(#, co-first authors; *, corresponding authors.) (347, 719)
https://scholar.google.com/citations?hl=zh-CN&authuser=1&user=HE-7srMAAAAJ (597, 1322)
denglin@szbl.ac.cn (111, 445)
--
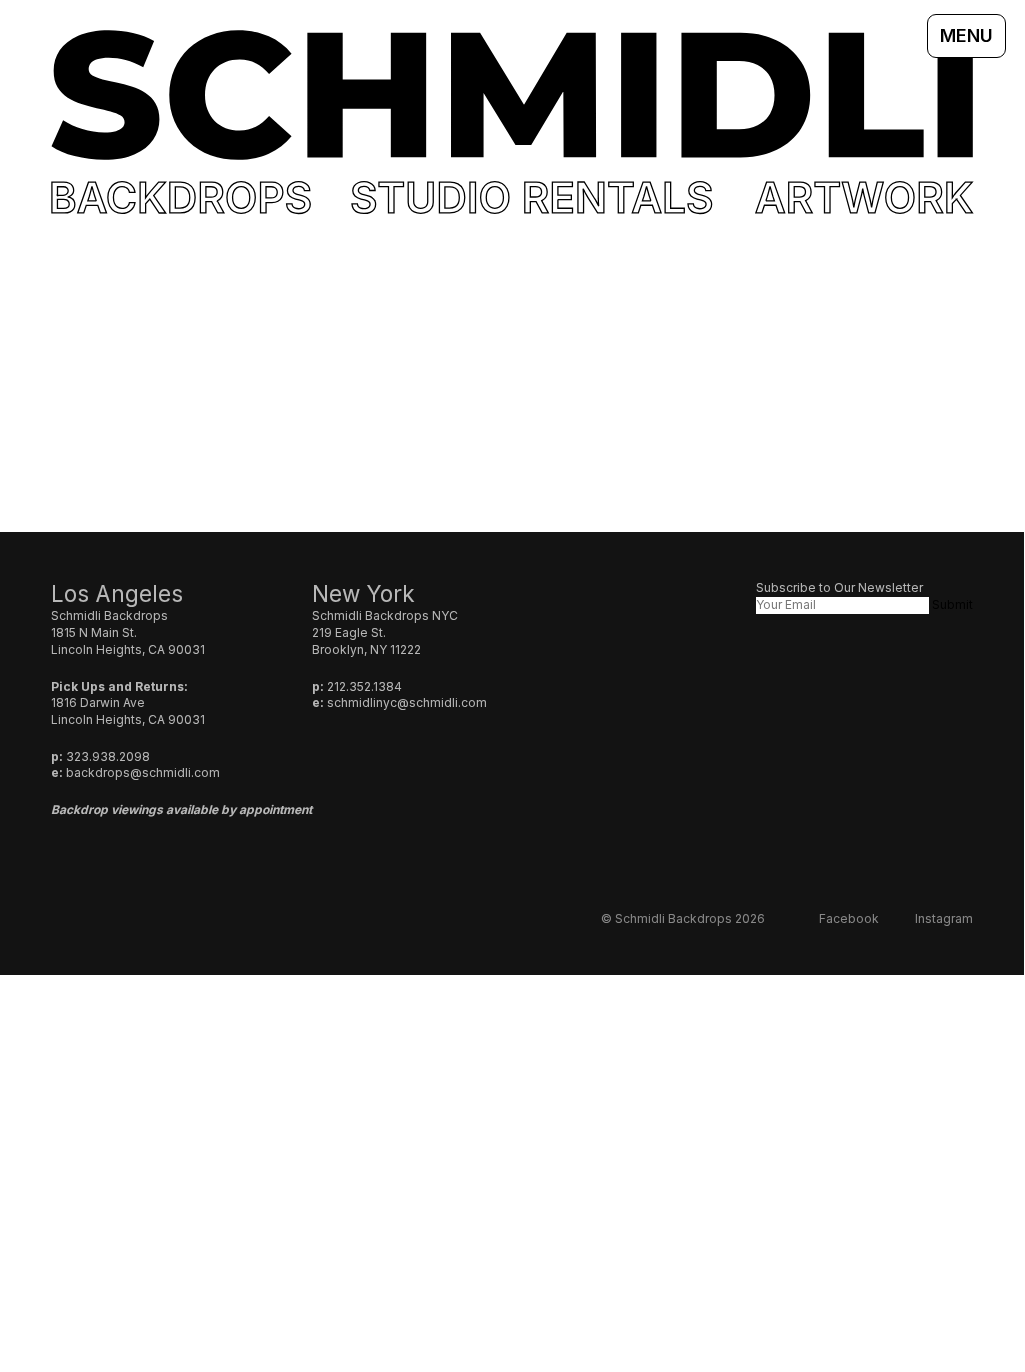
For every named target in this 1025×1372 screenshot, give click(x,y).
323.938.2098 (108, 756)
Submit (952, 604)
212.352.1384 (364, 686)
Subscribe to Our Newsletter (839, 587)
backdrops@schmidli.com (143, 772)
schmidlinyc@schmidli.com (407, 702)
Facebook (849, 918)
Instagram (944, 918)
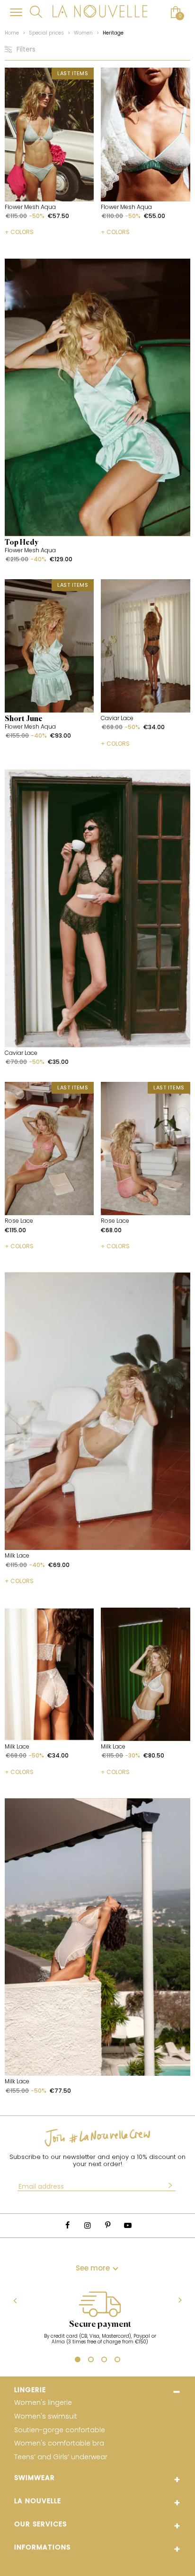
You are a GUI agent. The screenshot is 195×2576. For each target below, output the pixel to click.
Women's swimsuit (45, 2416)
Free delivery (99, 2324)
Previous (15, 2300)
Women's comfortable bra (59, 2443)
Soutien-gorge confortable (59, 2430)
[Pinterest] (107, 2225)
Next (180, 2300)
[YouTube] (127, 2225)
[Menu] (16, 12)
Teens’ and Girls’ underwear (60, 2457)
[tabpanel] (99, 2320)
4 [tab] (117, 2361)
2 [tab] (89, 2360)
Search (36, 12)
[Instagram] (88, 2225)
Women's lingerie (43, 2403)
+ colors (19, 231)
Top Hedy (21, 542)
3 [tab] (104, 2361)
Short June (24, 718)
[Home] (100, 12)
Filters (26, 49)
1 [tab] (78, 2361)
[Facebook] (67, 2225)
* * *
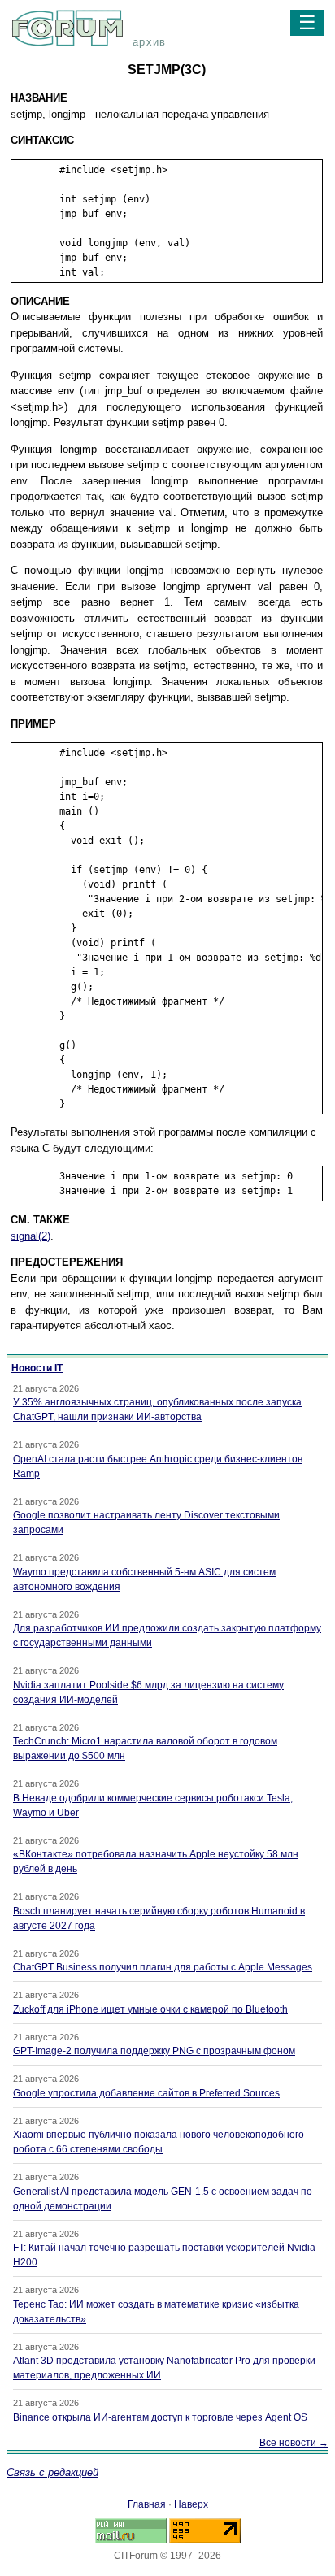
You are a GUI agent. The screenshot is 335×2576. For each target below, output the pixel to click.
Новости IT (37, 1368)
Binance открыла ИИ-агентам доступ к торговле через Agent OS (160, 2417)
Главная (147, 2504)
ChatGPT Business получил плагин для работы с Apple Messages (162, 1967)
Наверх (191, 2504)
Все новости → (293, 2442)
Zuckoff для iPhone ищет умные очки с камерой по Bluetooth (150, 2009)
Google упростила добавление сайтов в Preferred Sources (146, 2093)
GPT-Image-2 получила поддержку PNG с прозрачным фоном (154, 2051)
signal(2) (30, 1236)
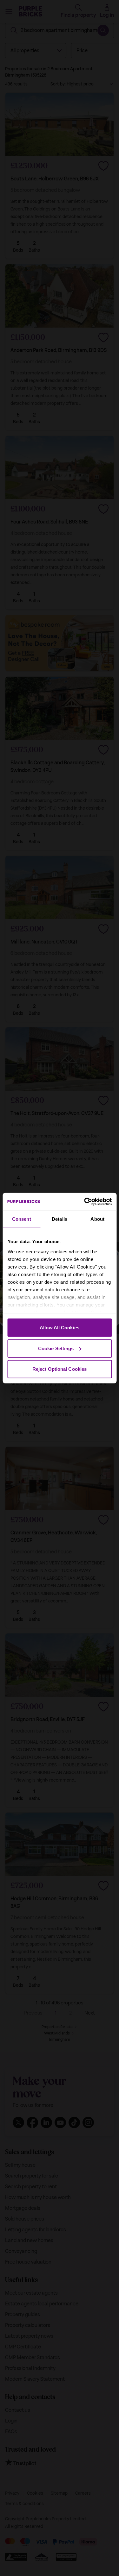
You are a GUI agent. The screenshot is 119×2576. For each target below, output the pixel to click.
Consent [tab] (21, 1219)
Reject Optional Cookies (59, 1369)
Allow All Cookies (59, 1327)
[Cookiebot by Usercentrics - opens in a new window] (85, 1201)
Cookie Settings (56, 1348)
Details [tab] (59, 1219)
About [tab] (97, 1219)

TASK »
Transcribe the lines above between the line holding "Allow All Cookies (59, 1327)" and the line holding "About [tab] (97, 1219)", inclusive, exactly as they stand and with nothing added.

ANSWER TO THIS EXERCISE »
Allow All Cookies (59, 1327)
[Cookiebot by Usercentrics - opens in a new window] (85, 1201)
Cookie Settings (56, 1348)
Details [tab] (59, 1219)
About [tab] (97, 1219)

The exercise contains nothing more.